### DATA SUPPLIED
________________
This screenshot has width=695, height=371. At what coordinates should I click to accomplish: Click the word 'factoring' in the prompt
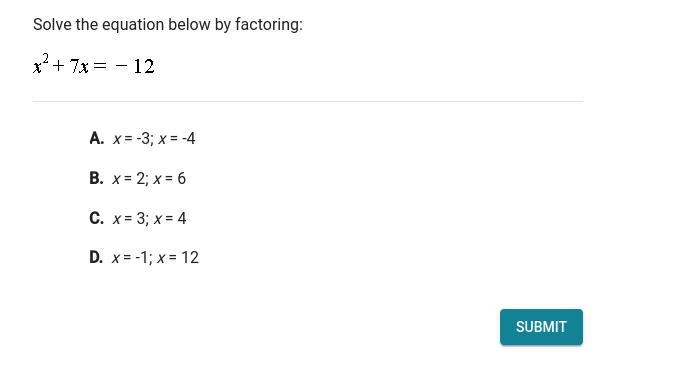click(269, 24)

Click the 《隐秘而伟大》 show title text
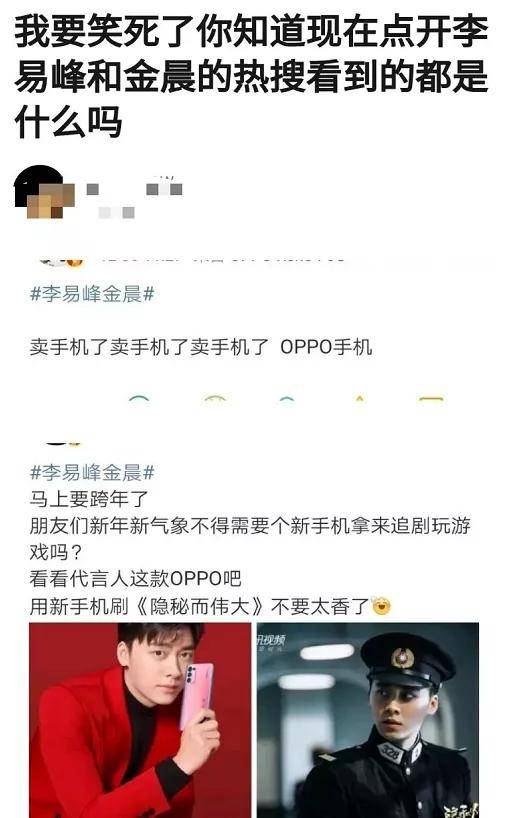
________________
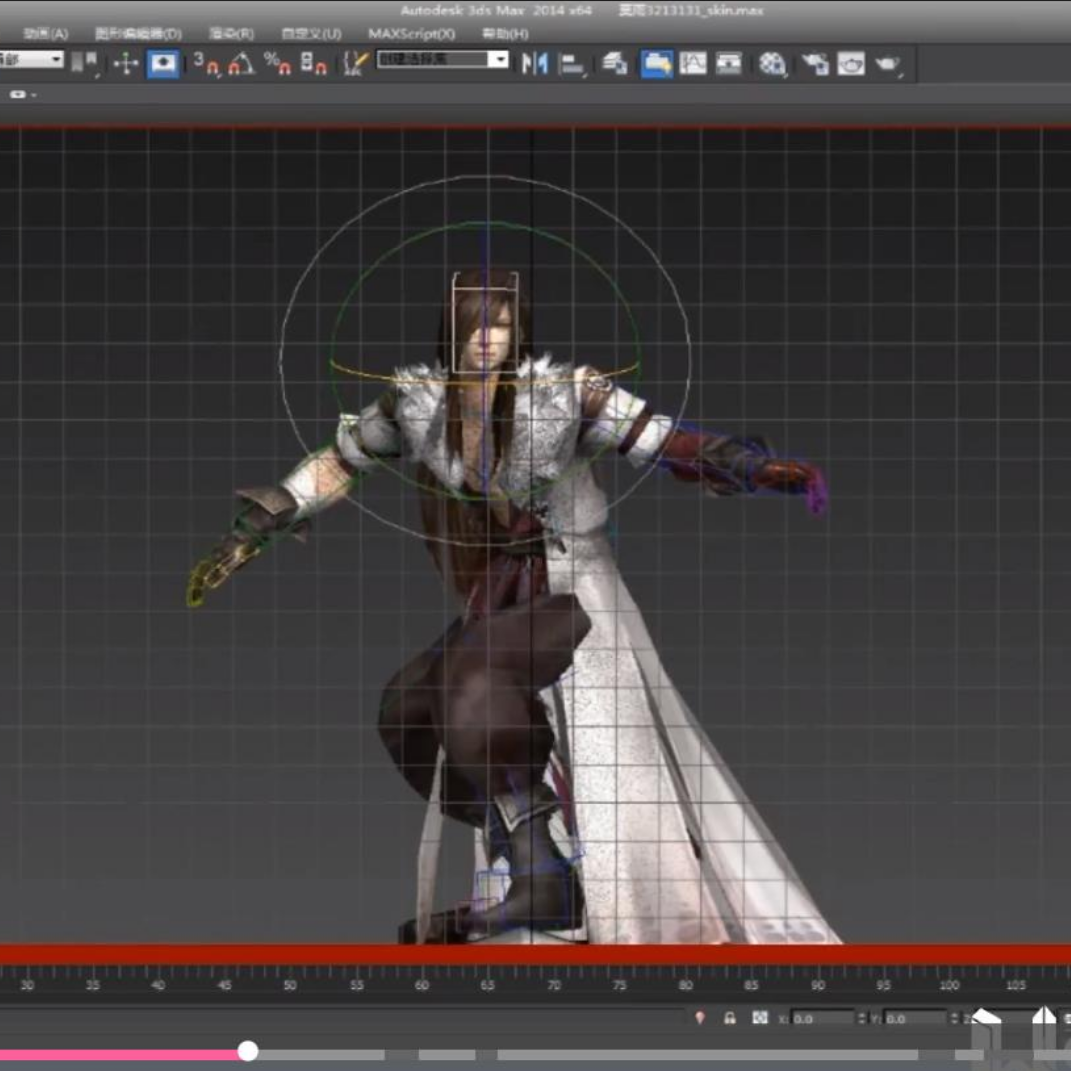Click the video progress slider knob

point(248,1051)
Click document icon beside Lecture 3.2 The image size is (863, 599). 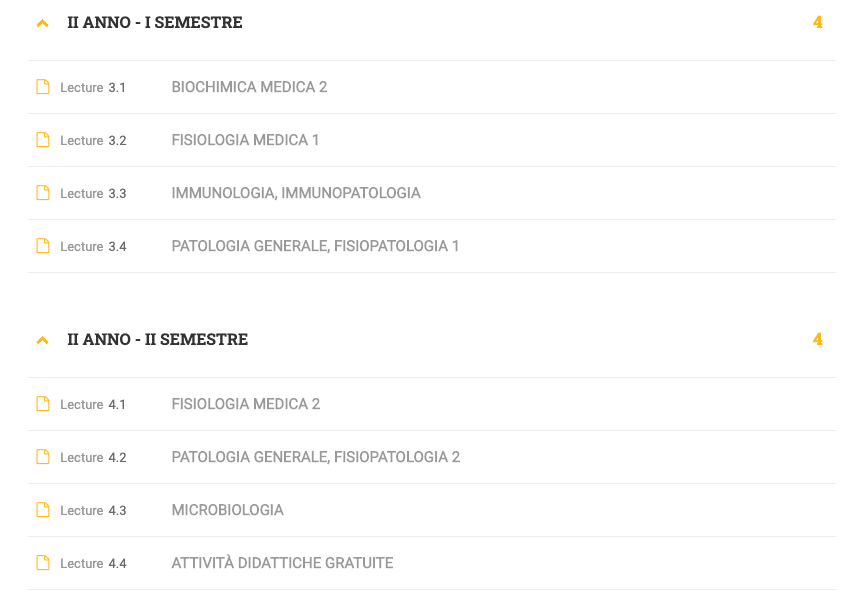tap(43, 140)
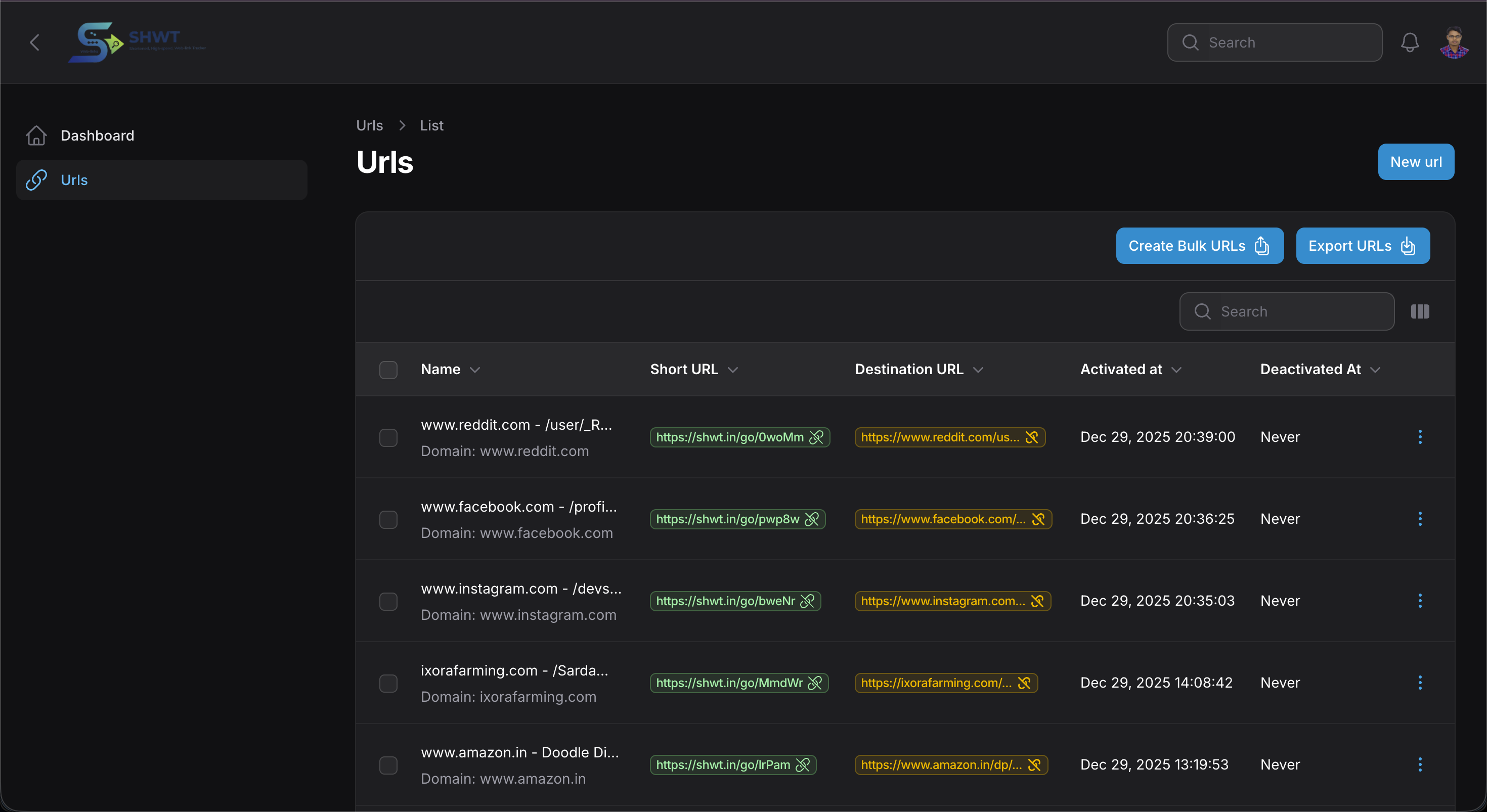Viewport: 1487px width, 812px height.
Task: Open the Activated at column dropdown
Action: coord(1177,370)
________________
### TASK OBJECTIVE
Resize the stretch of lines from the one containing "This screenshot has" through the one containing "Click the 《隐秘而伟大》 show title text", both included, repeating them in full with their requests and multiplying each coordinate in the answers by 2.45, rounded to whole numbers with halves going up. Leave the pictures out.

### EXPECTED ANSWER
This screenshot has width=695, height=371. At what coordinates should I click to accomplish: Click the word 'factoring' in the prompt
click(659, 59)

Click the 《隐秘而伟大》 show title text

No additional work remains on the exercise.